E’ morto questa notte a Villa dei Pini, clinica di riabilitazione di Avellino, l’ex presidente del Consiglio, Ciriaco De Mita. De Mita, che era stato eletto sindaco di Nusco di recente per la seconda volta, era stato ricoverato in seguito a un attacco ischemico il 10 aprile scorso al Moscati di Avellino; in precedenza era stato operato al femore, e per questo si trovata nella struttura di riabilitazione. Aveva 94 anni compiuti a febbraio scorso. A confermare il decesso all’AGI è stato il medico personale.

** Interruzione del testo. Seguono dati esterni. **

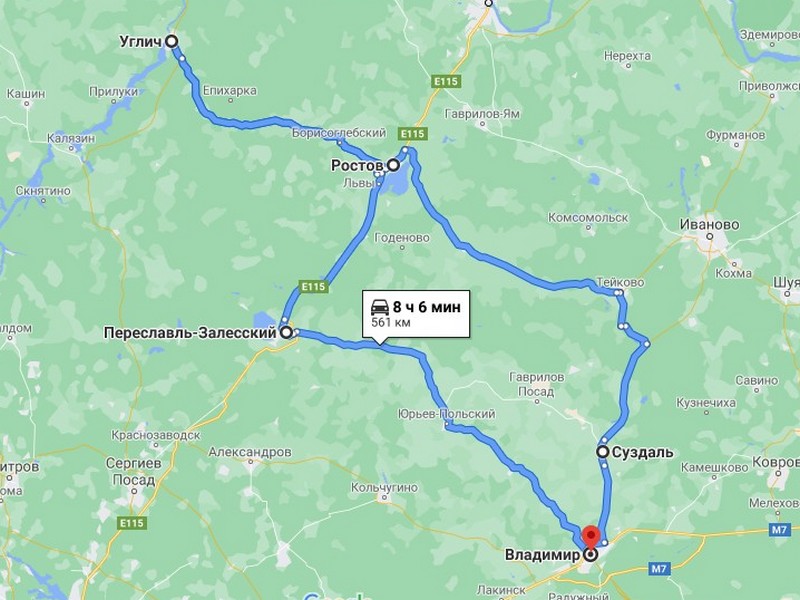Click the Тейково town label
This screenshot has height=600, width=800.
[620, 282]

La morte di Ciriaco De Mita, l’ultimo presidente del Consiglio Dc ancora in vita, ha destato nel mondo politico e istituzionale un sentimento di cordoglio e rispetto, anche in coloro che furono suoi avversari, ed ha suscitato riflessioni sull'oggi della politica. Tra i primi a esprimere «cordoglio» è stato il Presidente del Consiglio Mario Draghi, che ne ha ricordato la molteplicità degli impegni: a livello di partito, in quello parlamentare e in quello di governo. Ma è stato soprattutto il presidente Sergio Mattarella, in un lungo comunicato non formale, a delineare il profilo di colui che da segretario della Dc lo strappò all’Università e lo portò in politica. L’impegno politico di De Mita è avvenuto «nel solco di quel cattolicesimo politico che trovava nel popolarismo sturziano le sue matrici più originali e che vedeva riproposto nel pensiero di Aldo Moro».

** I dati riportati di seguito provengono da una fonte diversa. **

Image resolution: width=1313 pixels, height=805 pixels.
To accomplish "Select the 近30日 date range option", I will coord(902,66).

Da questa radice nasceva la «visione della democrazia come processo inesauribile» che richiede «il rinnovamento e l’adeguamento delle nostre istituzioni». Un rinnovamento preso di mira dalle Br che nell’aprile 1988 uccisero il suo consigliere Roberto Ruffilli, teorico dell’uninominale, che fu alla base della legge elettorale Mattarella del 1993. Il tentativo di innovare le istituzioni fu alla base del suo impegno nel 1992 come presidente della Bicamerale per le riforme costituzionali, naufragata sotto i colpi di Tangentopoli che travolse anche la Prima Repubblica. Pierluigi Castagnetti, ultimo segretario del Ppi, ha ricordato la drammaticità del fallimento del tentativo di riformare la Costituzione tra il 1992 e il 1994, che aprì la porta alle successive forme di populismo: in De Mita c'era «la convinzione che solo il popolarismo avrebbe potuto bloccare la deriva populista, la certezza che senza la rigenerazione di una passione popolare non si sarebbe riusciti a bloccare la deriva della democrazia».

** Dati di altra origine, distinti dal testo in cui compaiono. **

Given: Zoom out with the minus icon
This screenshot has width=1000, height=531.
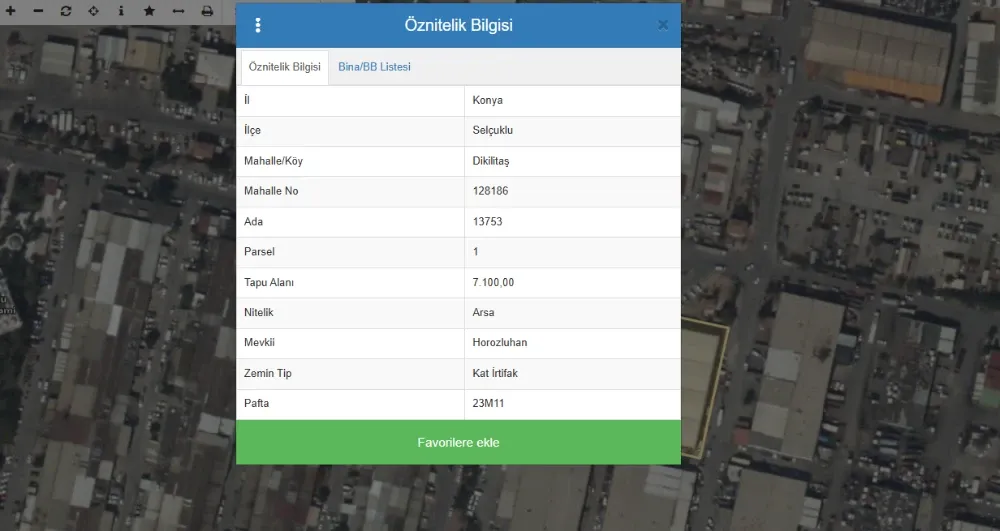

Il De Mita «innovatore» è stato ricordato anche dall’altro "professore» portato in politica dall’ex segretario Dc, vale a dire Romano Prodi, che ha sottolineato anche la sua capacità di "dare spazio alle nuove generazioni, promuovendo quel ricambio di classe dirigente necessario». Una dimensione sottolineata da molti di quei cattolici della sinistra Dc oggi impegnati nelle file del Pd, come Enrico Letta, Dario Franceschini, oltre che dallo stesso Mattarella. L’attenzione alla dimensione popolare della politica lo spinse a cercare il dialogo con l’altro grande partito di popolo, il Pci, per superare la «conventio ad excludendum» nei suoi riguardi. Di qui le parole di sincera stima verso De Mita da parte dei figli di quella storia, da Massimo D’Alema, a Piero Fassino, ultimo segretario Ds, a Roberto Speranza. Il dialogo con il Pci portava alla collisione con il Psi di Bettino Craxi, che aveva lanciato la «competion» a sinistra con il Pci. «Quello tra i due fu un conflitto politico aspro, frutto di visioni e mondi diversi, ma all’insegna della politica come terreno di confronto tra i migliori» ha ricordato Stefania Craxi. Parole di rispetto sono giunte anche dal centrodestra, da Antonio Tajani, a Giorgia Meloni, da Lorenzo Cesa a Gianfranco Rotondi che ne hanno sottolineato la passione politica e la capacità di rispettare l’avversario politico, derivante anche dalla sua «curiosità intellettuale» sottolineata da Mattarella. Il presidente della Repubblica ha ricordato anche «la sua visione internazionale e, in modo particolare, l’attenzione che ebbe per ciò che la leadership di Gorbaciov stava producendo in Unione sovietica": quasi un memento all’attuale politica che si perde sui balneari mentre in gioco c'è la collocazione internazionale del Paese. Questa attenzione alla dimensione internazionale, a fianco della sua laicità, evidenziata ancora da Mattarella, rendono centrato il commento di Pierferdinando Casini che nella Dc era nella corrente avversa: «si è sempre definito, solo e semplicemente, un democratico cristiano, anche dopo la morte della Democrazia cristiana».